Before KING and WIENER, Circuit Judges and LAKE,* District Judge.

      SIM LAKE, District Judge:


      18 U.S.C. § 1029(a)(2) makes it a crime to obtain "anything of

value aggregating $1,000 or more" during a one-year period by use

of an unauthorized access device.         The issue in this appeal is

whether sales taxes are includable in the $1,000 aggregate value.

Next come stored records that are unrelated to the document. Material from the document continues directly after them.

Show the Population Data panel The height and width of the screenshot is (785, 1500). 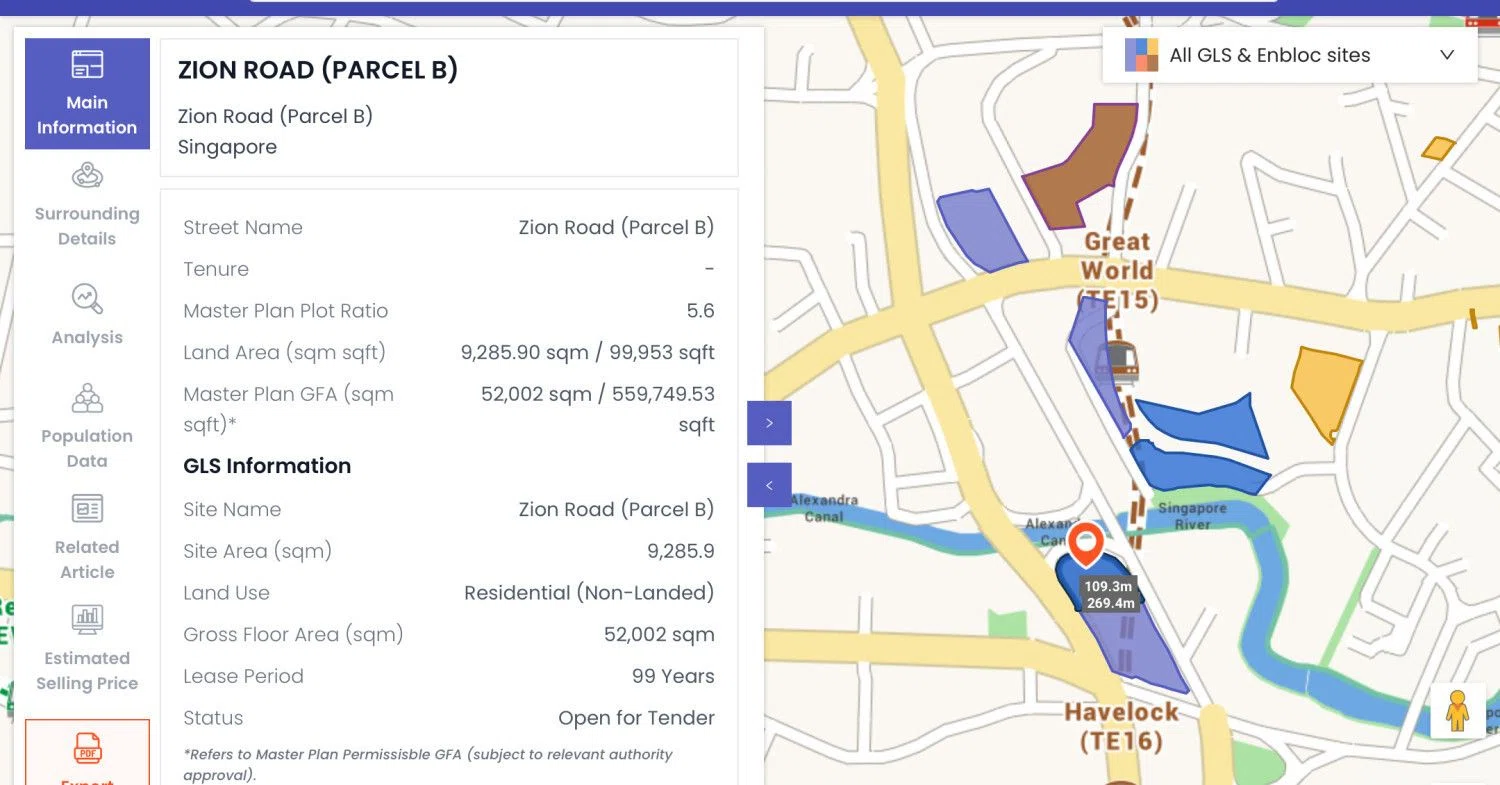pyautogui.click(x=87, y=424)
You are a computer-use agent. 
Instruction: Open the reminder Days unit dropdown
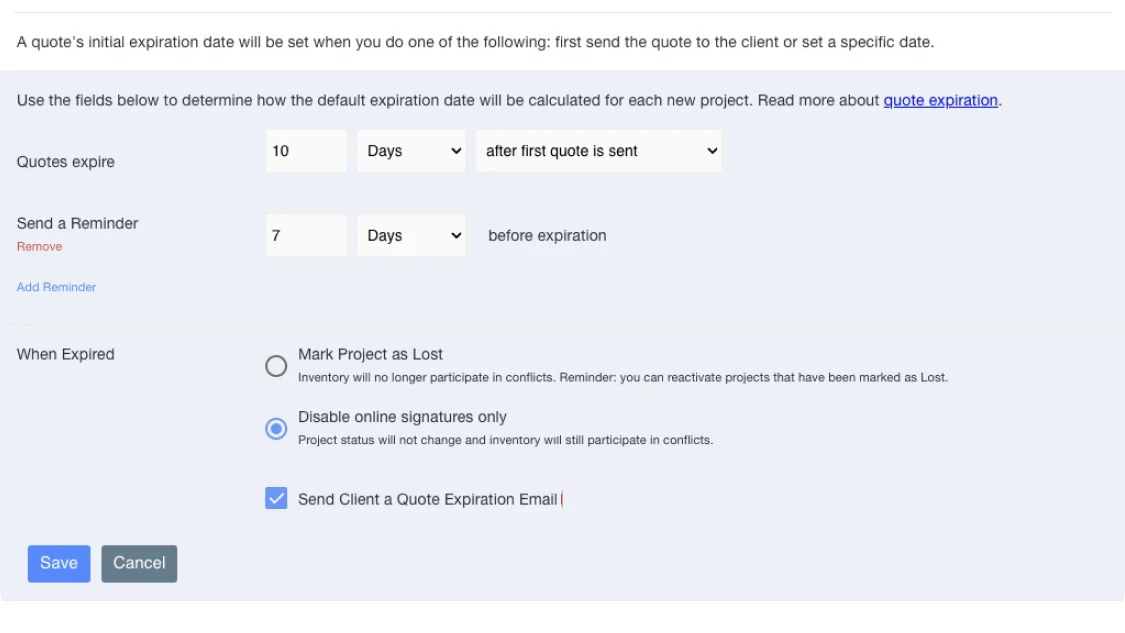411,236
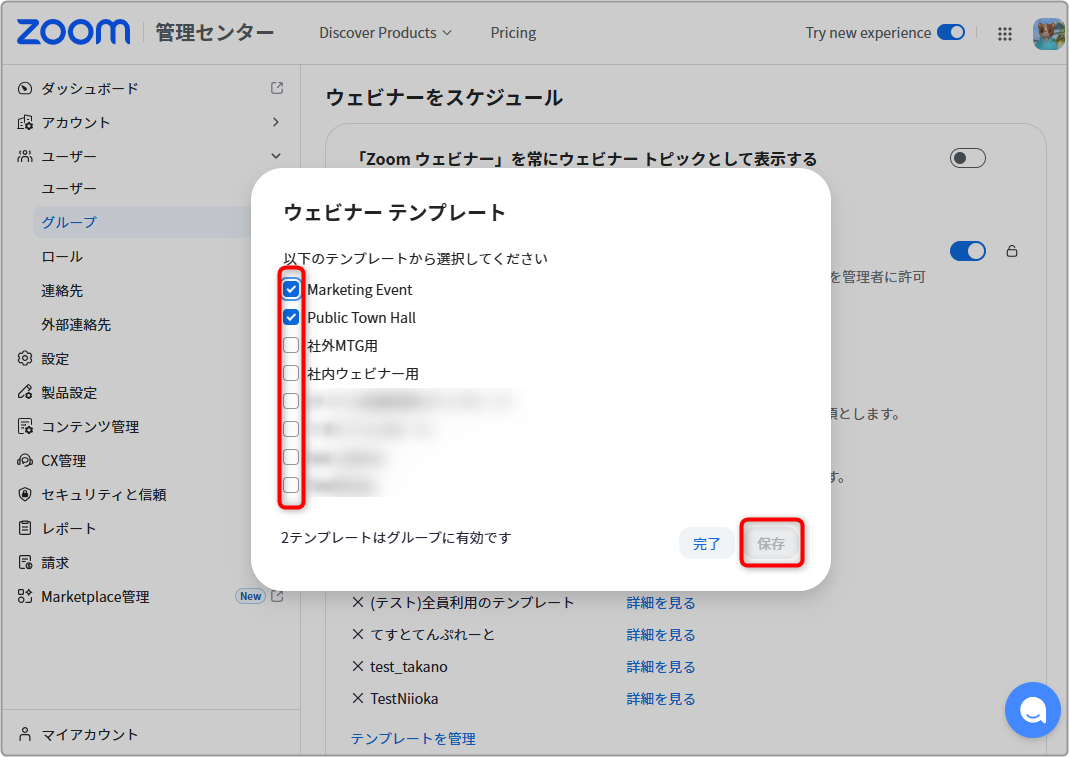Check the 社外MTG用 template
Viewport: 1069px width, 757px height.
[x=291, y=345]
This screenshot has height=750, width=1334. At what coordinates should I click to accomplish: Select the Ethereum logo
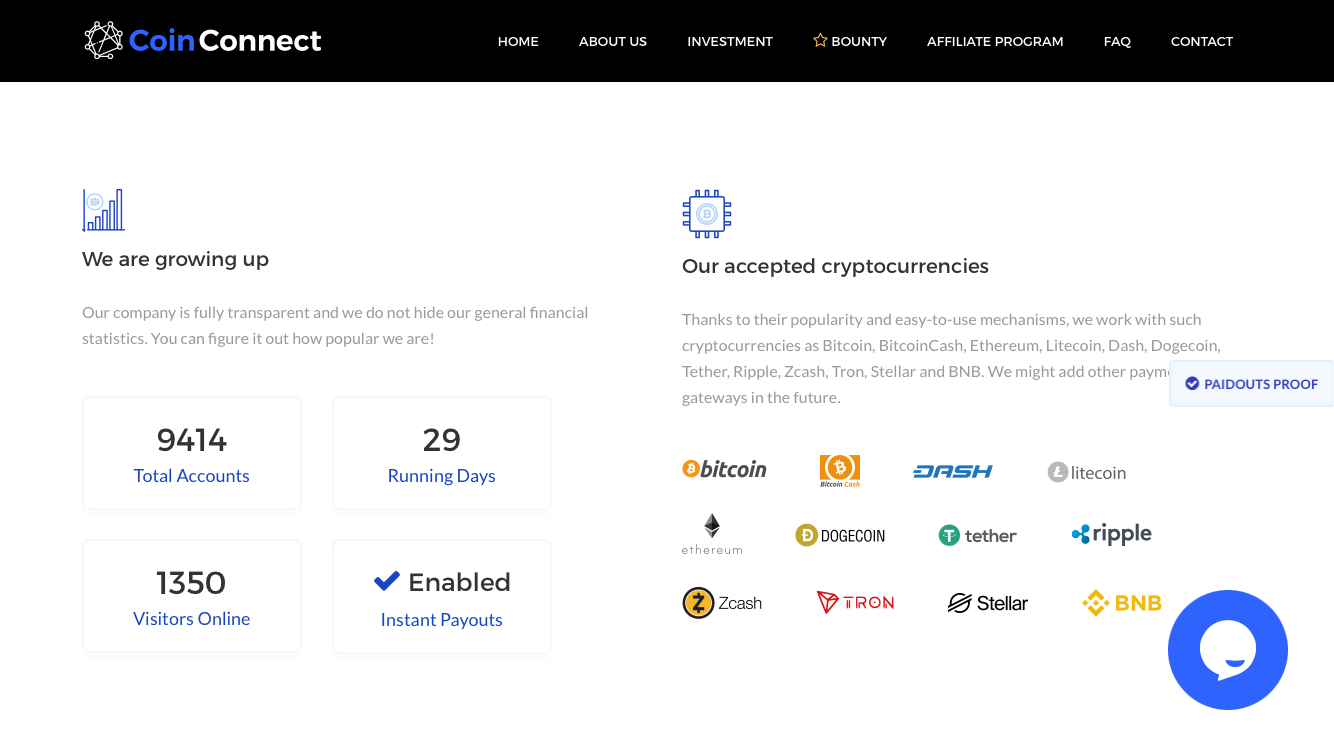(x=712, y=534)
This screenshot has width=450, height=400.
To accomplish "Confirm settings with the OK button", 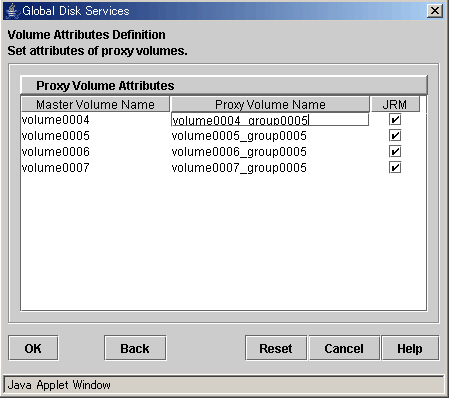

The   indictment   against    defendant-appellant,   Veronica   Picquet,

alleged that Hibernia National Bank mailed VISA credit cards to its

customers.     After some of the credit cards were returned to

Hibernia as undeliverable, Rhonda Robinson, a retrieval clerk

employed by Hibernia, stole several of them.           Gerald Robinson

      *
       District Judge for the Southern District of Texas, sitting
by designation.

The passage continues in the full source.